現在、安倍晋三元首相が銃撃された事件で裁判が行われているところですが、山上徹也被告人の被告人質問が複数回にわたって行われました。
複数回行われた被告人質問において、弁護人の質問は、被告人の生い立ちや家庭環境についての質問が多く、最後には山上被告人の口からご遺族の方たちへ謝罪が述べられました。やはり、情状酌量を訴えるということだと思います。
これに対して、検察官の質問は多岐にわたりましたが、注目すべき点は、手製銃の製造方法や試し打ちなどについての質問に多くの時間を割いたことです。
検察官が手製銃について質問を掘り下げたのには理由があります。
今回の裁判では、銃刀法違反の「発射罪」の成否が1つの大きな争点となっています。「発射罪」が成立すると、単独でも無期懲役か3年以上の有期懲役が科される犯罪ですので、全体の量刑にも大きく影響すると思われます。
銃刀法の「発射罪」の規定は、安倍元首相銃撃事件を受けて改正されていますが、刑事裁判では、事件当時の法律が適用されることになります。
事件当時の銃刀法では、「発射罪」が適用されるのは、「拳銃」「小銃」「機関銃」「砲」の4つでした。
実は事件当時においては「拳銃」の定義はあまり明確ではなく、一般的には「片手で操作できる小型の銃」と言われていました。
この定義によると、山上被告人が製造して発射した手製の銃はかなり大きくて片手で操作できるとは言い難いので、「拳銃」には該当しない可能性が高くなります。
そこで、検察官は「砲」に該当すると主張しているようです。この「砲」についても明確な定義がないため、「発射罪」が成立するかどうかが微妙な状況です。
検察官としては、発射罪についても成立させて重い量刑に持っていきたいと考えています。

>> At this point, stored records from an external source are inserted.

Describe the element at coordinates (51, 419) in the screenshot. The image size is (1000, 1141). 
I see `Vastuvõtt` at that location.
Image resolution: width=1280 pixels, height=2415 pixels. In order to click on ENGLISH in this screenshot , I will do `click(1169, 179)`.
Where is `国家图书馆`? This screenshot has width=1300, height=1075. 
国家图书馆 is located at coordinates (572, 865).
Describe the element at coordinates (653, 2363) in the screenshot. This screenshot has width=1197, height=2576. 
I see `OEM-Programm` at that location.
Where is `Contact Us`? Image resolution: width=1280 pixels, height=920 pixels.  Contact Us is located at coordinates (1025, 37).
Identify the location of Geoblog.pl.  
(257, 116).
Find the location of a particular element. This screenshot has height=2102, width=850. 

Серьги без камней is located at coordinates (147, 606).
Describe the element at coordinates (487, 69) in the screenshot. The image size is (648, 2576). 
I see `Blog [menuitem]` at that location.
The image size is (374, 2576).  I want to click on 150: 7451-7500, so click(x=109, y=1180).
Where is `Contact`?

そのため、被告人質問より前に行われた科学捜査研究所の研究員の証人尋問でも、研究員は「人や動物を殺傷する能力がある」と証言していますし、被告人質問でも、銃の作り方や試し打ちの様子などを詳しく質問したのです。
検察官としては、手製銃の殺傷能力を強くアピールして「発射罪」の成立を認めてもらおうという狙いのようです。
いろんな意味で世の中から注目されている裁判ですが、法律家の1人としては「発射罪」の成否についてどのような判断が下されるかについても大きな関心を持っております。